The statue was discovered in 1977 by a group of Polish archeologists from the Polish Centre of Mediterranean Archaeology of the University of Warsaw (PCMA UW) working under Prof. Michał Gawlikowski. The lion of Al-lāt was the basis for the PCMA UW logo design. The statue was found in pieces, having been reused in antiquity for the temple's foundation. Subsequently, it was decided to reassemble the pieces in front of the entrance to the Palmyra Museum. The task was undertaken by restorer Józef Gazy. In 2005, it underwent restoration to eliminate problems from assemblage. Ultimately, the piece was restored in imitation of its original intended appearance – a relief jumping out from a wall. During the Syrian Civil War the statue was shielded with a metal plate and sandbags to protect it from fighting.

Extracted entries:
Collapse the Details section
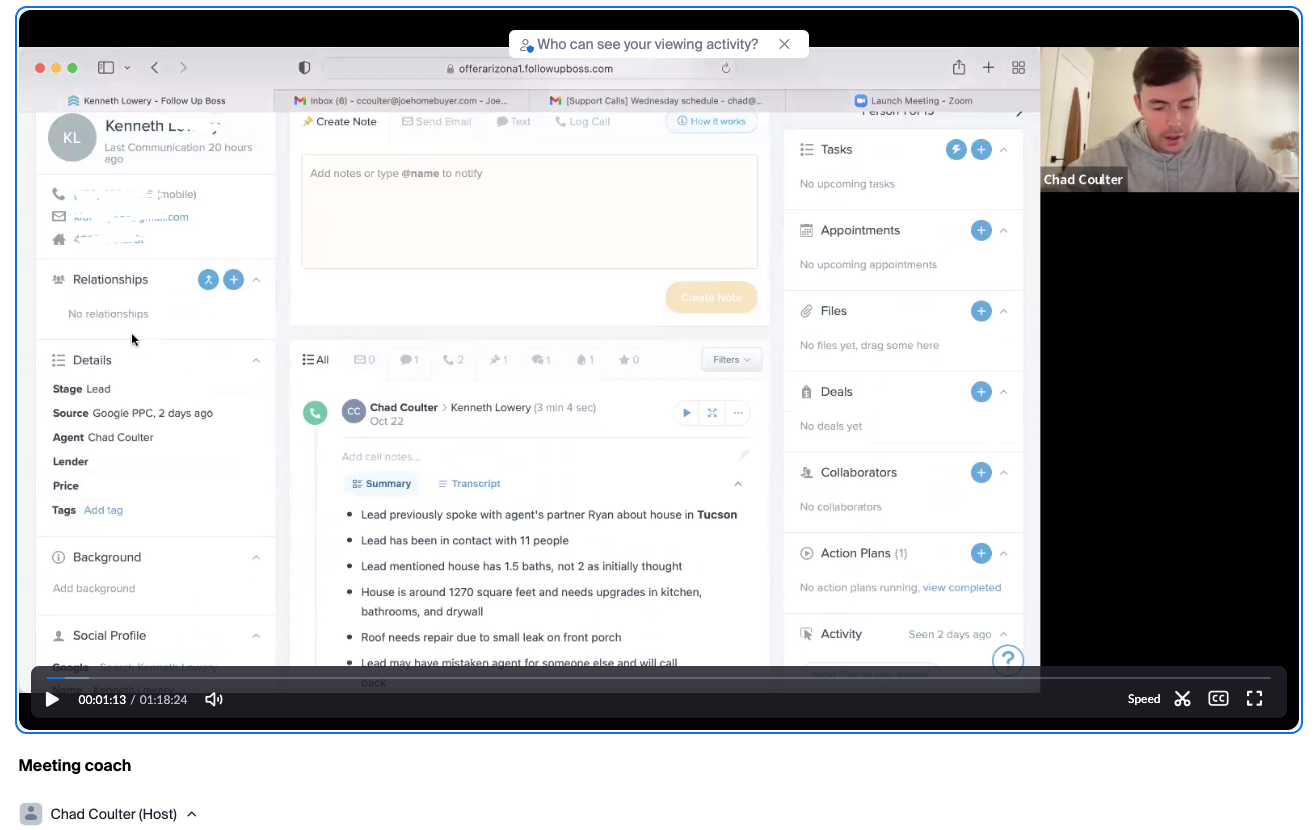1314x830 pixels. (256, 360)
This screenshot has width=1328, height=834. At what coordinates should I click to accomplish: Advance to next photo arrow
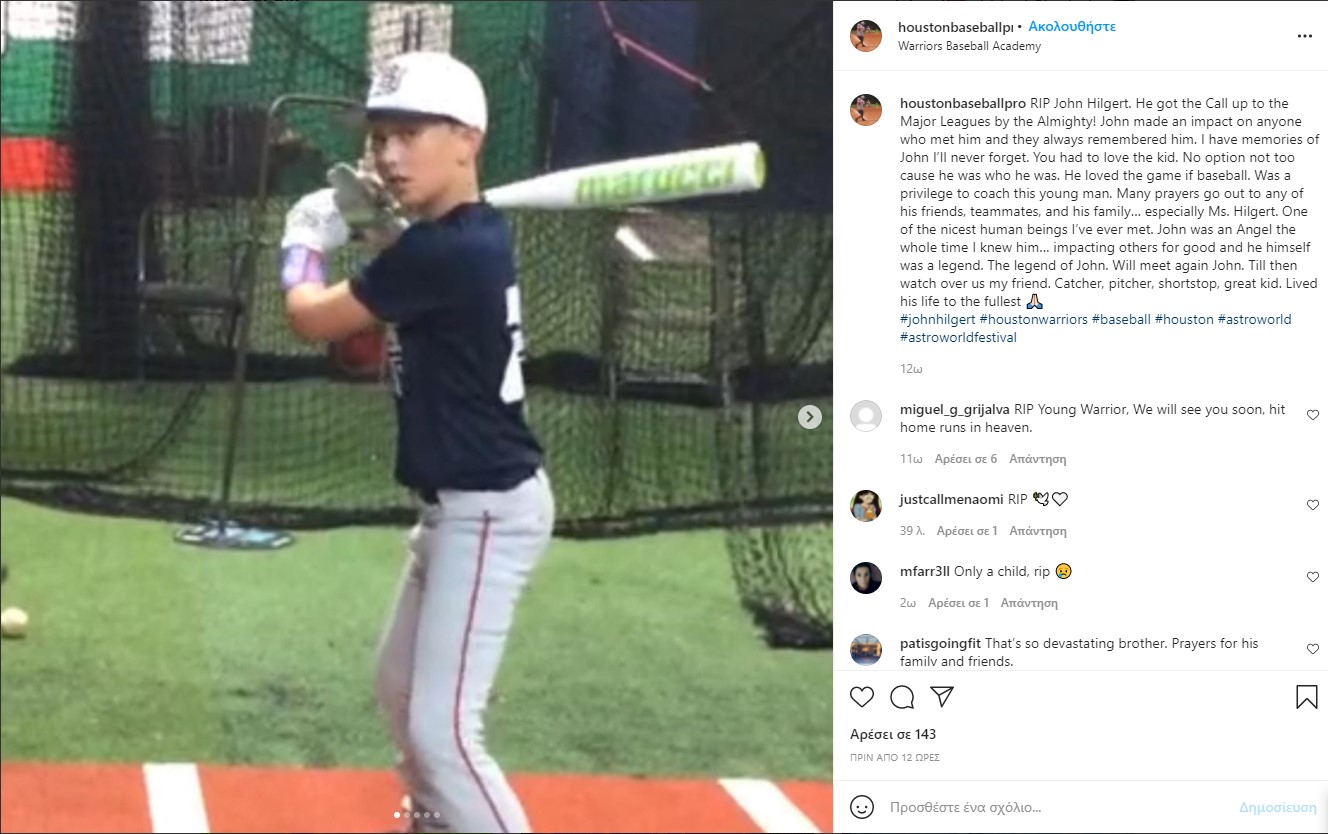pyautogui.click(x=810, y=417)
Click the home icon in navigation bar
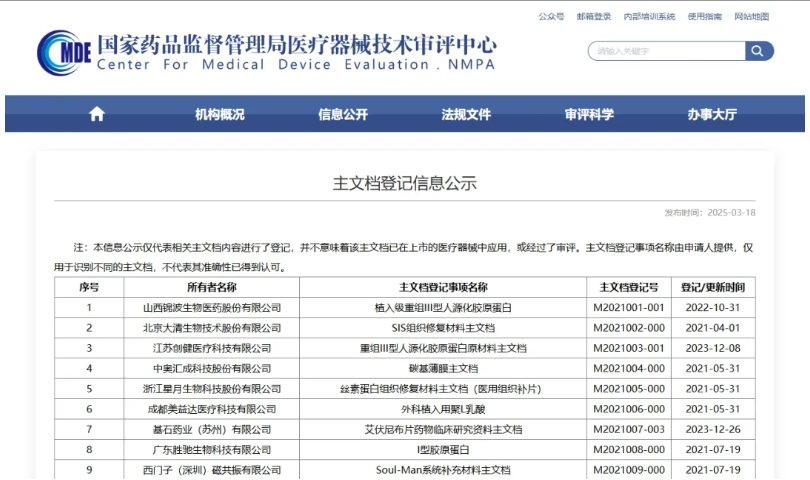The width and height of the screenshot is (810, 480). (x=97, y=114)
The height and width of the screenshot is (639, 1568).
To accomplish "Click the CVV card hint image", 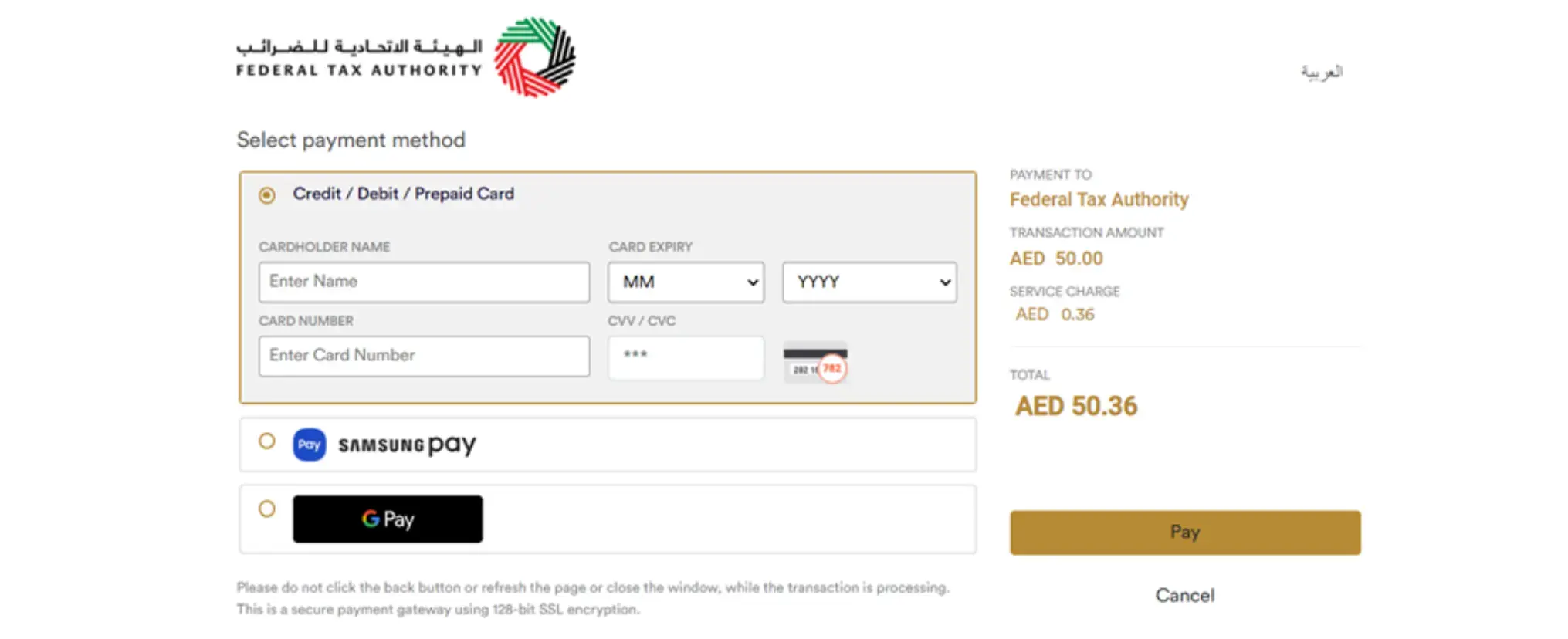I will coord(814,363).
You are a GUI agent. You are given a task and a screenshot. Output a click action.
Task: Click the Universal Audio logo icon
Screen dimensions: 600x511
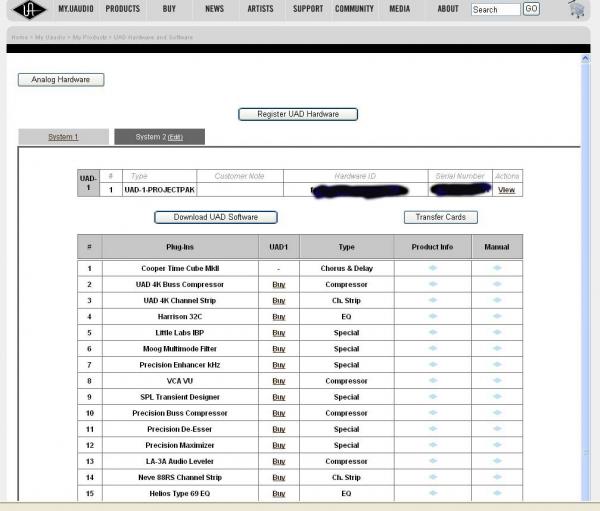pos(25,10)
==
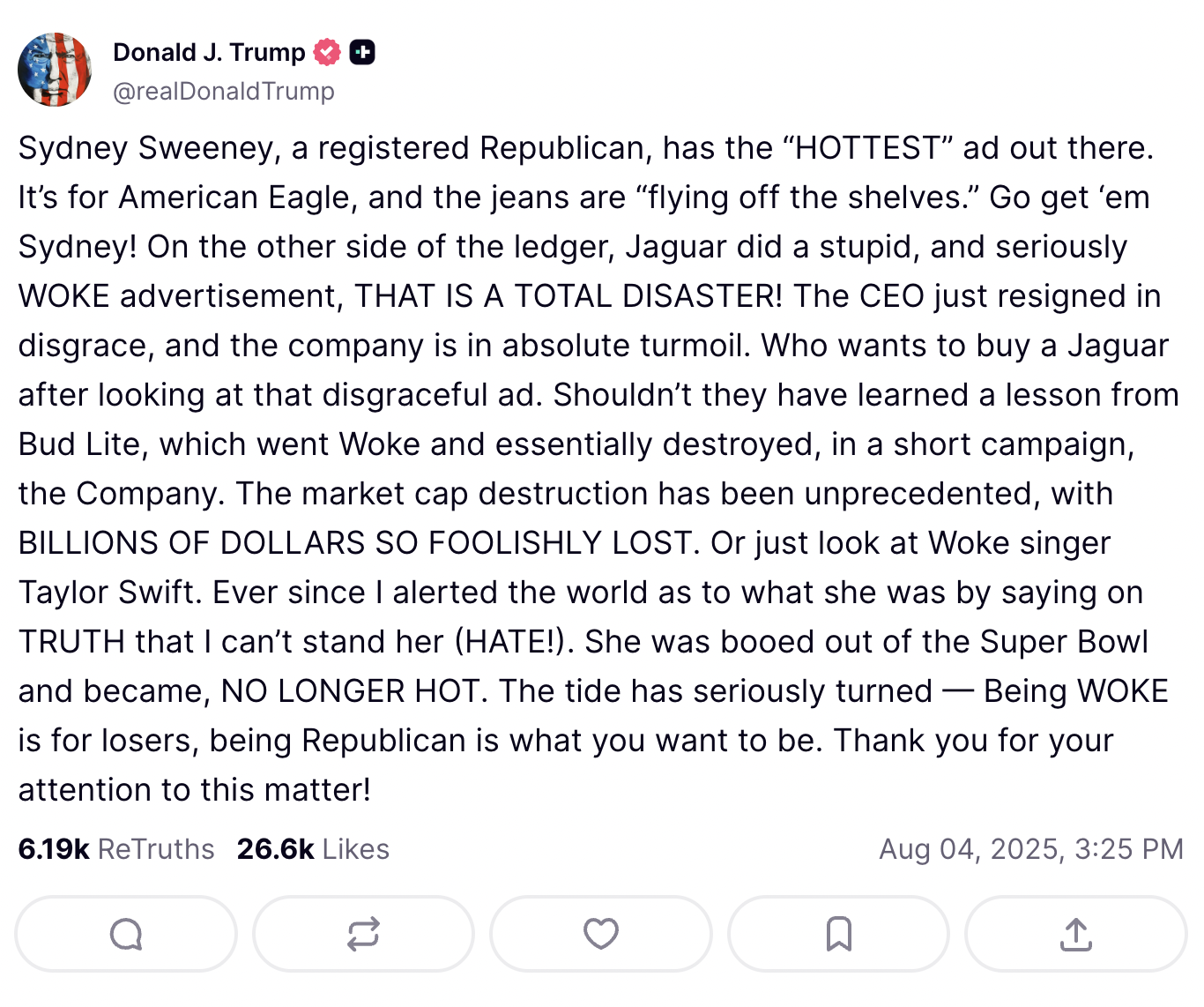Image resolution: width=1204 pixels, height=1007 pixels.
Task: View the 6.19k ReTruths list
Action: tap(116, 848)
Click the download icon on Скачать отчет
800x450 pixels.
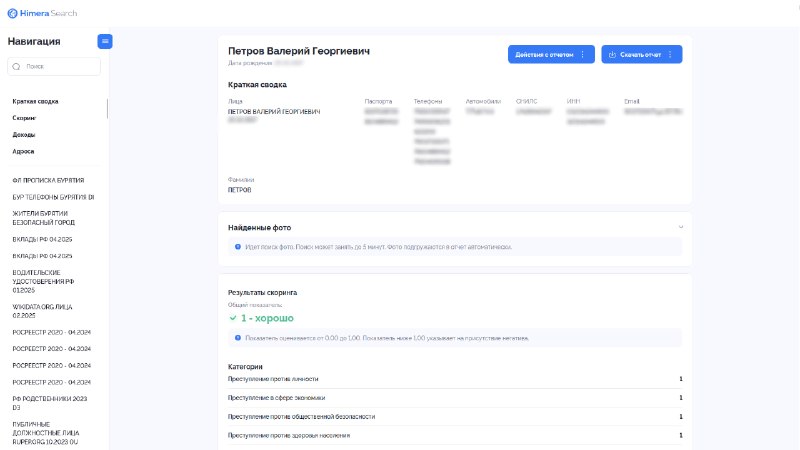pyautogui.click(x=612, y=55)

Work instructions:
Write out the whole text about the lion of Al-lāt statue, word for word. The data is not needed for this exercise.

Expected output:
The statue was discovered in 1977 by a group of Polish archeologists from the Polish Centre of Mediterranean Archaeology of the University of Warsaw (PCMA UW) working under Prof. Michał Gawlikowski. The lion of Al-lāt was the basis for the PCMA UW logo design. The statue was found in pieces, having been reused in antiquity for the temple's foundation. Subsequently, it was decided to reassemble the pieces in front of the entrance to the Palmyra Museum. The task was undertaken by restorer Józef Gazy. In 2005, it underwent restoration to eliminate problems from assemblage. Ultimately, the piece was restored in imitation of its original intended appearance – a relief jumping out from a wall. During the Syrian Civil War the statue was shielded with a metal plate and sandbags to protect it from fighting.